Energy Efficiency in Commercial Real Estate
Roughly one-third of a commercial office building’s operating expenses relate to energy use. Now get this: according to Energy Star, the average commercial building captures only 70 percent of its energy usage and the remaining 30 percent is wasted! Furthermore, studies show that employees are more productive, healthier and happier in energy efficient buildings. Therefore, property owners and tenants stand to benefit when both parties commit to energy efficiency in commercial real estate.
Energy Efficiency Makes Business Sense
Whether it’s called energy efficiency, green building or sustainable design, the practice makes good business sense. Energy Star reports that energy efficient buildings rent for approximately three percent more per square foot. (And when an owner is ready to sell, an energy efficient property may go for up to 16 percent more.) Turns out tenants are willing to spend a bit more on rent for a building that offers a better indoor environment. Benefits include:
- Reduced operating costs
- Greater overall satisfaction among employees
- Increased productivity and greater rates of retention
- Reduced number of sick days
- Public perception that a company is a “good citizen”
For building owners, these benefits can translate into tenants that are willing to sign longer leases, which can result in reduced turnover.
Energy Efficiency and Net Operating Income
Improving a building’s energy use can also increase net operating income (NOI) and asset value. Energy Star research shows that a 10 percent drop in energy use could result in a 1.5 percent increase in NOI, and that figure may increase with greater energy savings.
So what does this mean in terms of real numbers? With a 10 percent reduction in energy use, a 200,000-square-foot office building paying $2 per square foot for energy costs could see an additional $40,000 of NOI. Factor in a cap rate of 8 percent and the asset value increase could reach $.5 million.
Energy Saving Tips
Whether you’re a landlord or a tenant, there are simple steps you can take in order to reduce monthly energy expenditures. Consider the following.
Daylight is Free! Make sure shelving and other office furnishings don’t block windows. Also, take full advantage of natural light. Office space that employees use daily should be located along the window perimeter while other spaces—the occasionally used conference room—can be located closer to the core.
Lighten Up. Remember to turn off lights when not in use or when there is sufficient natural light. Alternatively, there is motion-detection lighting. Also, consider replacing old light bulbs with compact fluorescents (CFLs) or limited-emitting diode (LED) bulbs.
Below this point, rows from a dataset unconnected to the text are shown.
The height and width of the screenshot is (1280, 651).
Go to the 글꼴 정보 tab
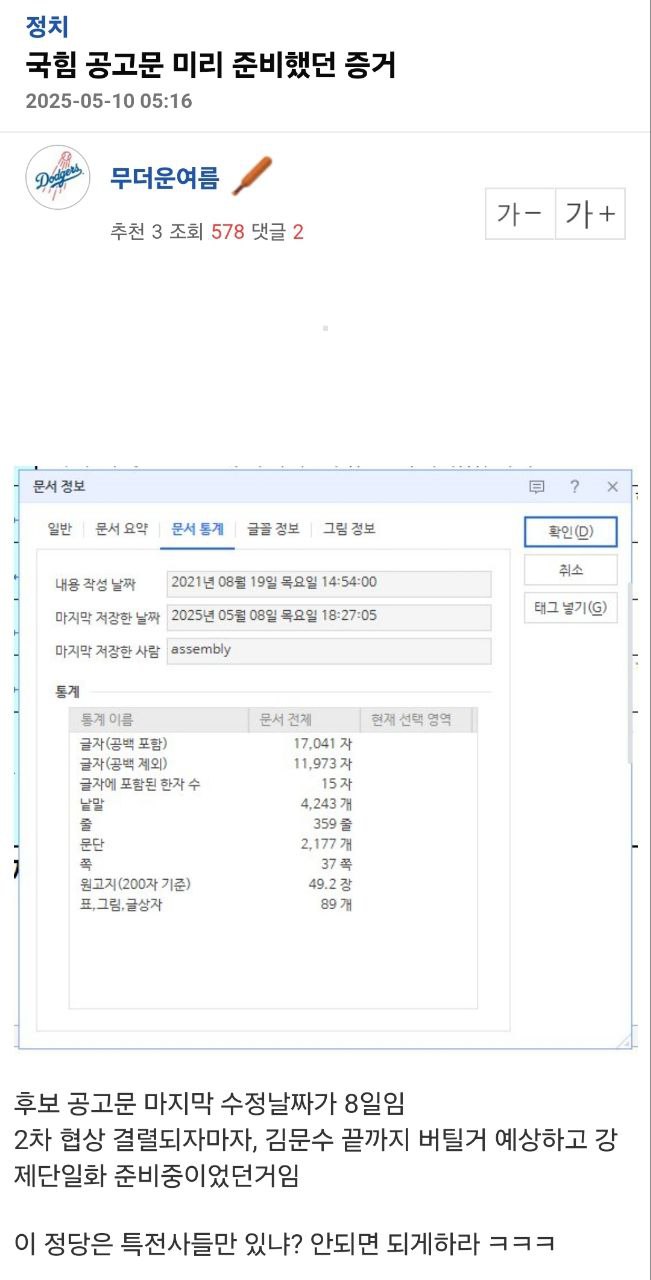273,529
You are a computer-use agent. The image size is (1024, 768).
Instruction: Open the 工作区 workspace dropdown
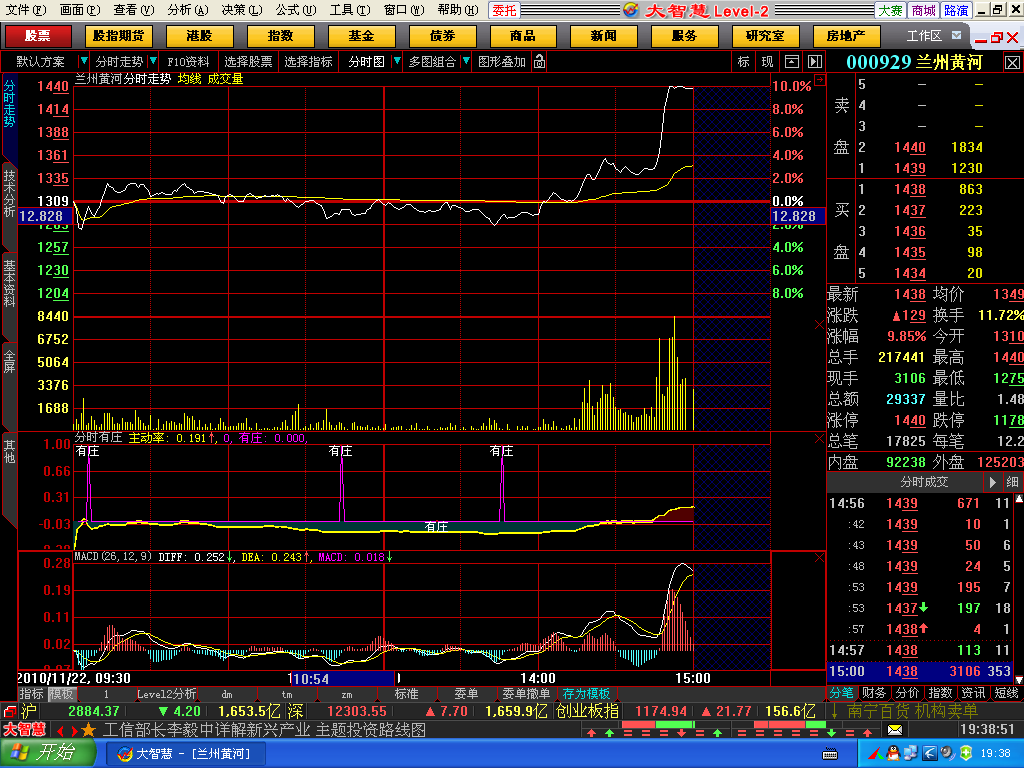point(957,36)
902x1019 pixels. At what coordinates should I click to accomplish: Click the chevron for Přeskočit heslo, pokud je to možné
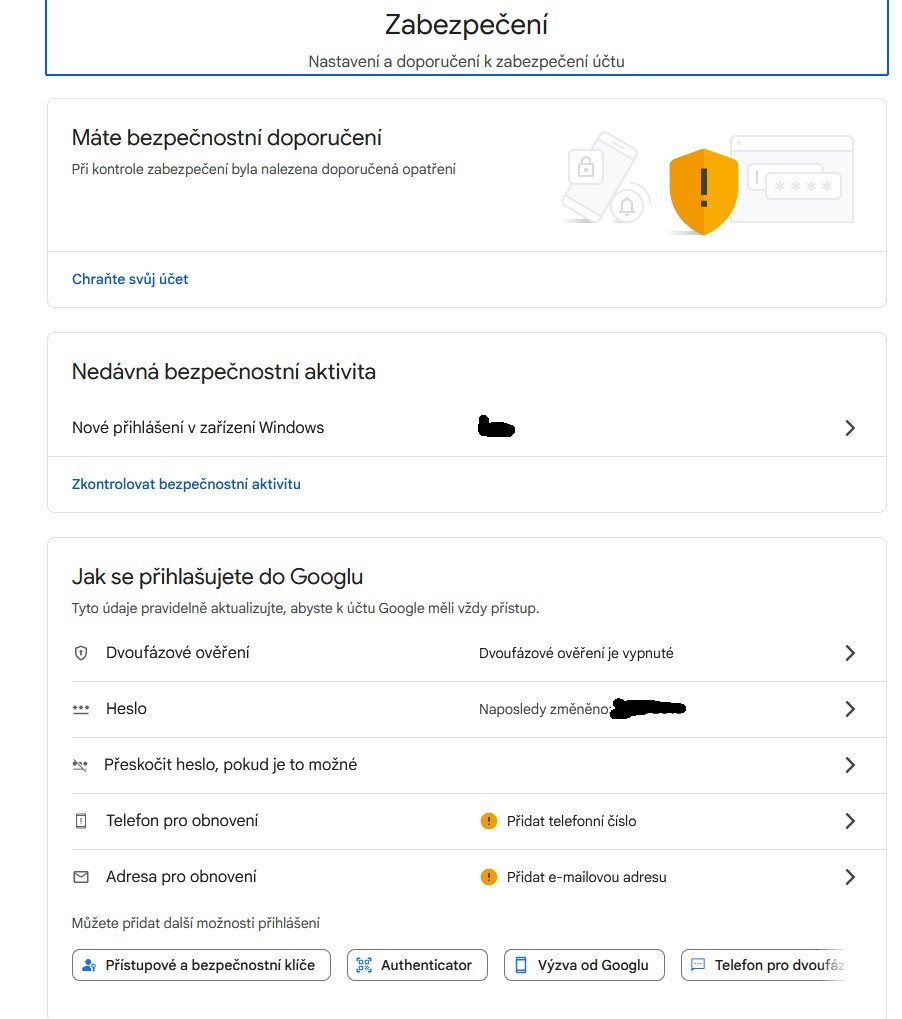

HVAC can be Smart, too. Smart technology can be used to control heating and cooling. By closely monitoring the interior environment, this type of control system can ensure that heat or air conditioning is on only when needed.
Go Green. When selecting office equipment, look for Energy Star certification, which indicates greater efficiency. Similarly, laptops use 90 percent less energy than desktop computers; smaller monitors consume less power that larger ones; and laser jet printers are the most energy efficient choice.
The information contained in this article is general in nature and should not be construed as financial, tax or legal advice. As with any financial or legal matter, consult your tax advisor and legal counsel.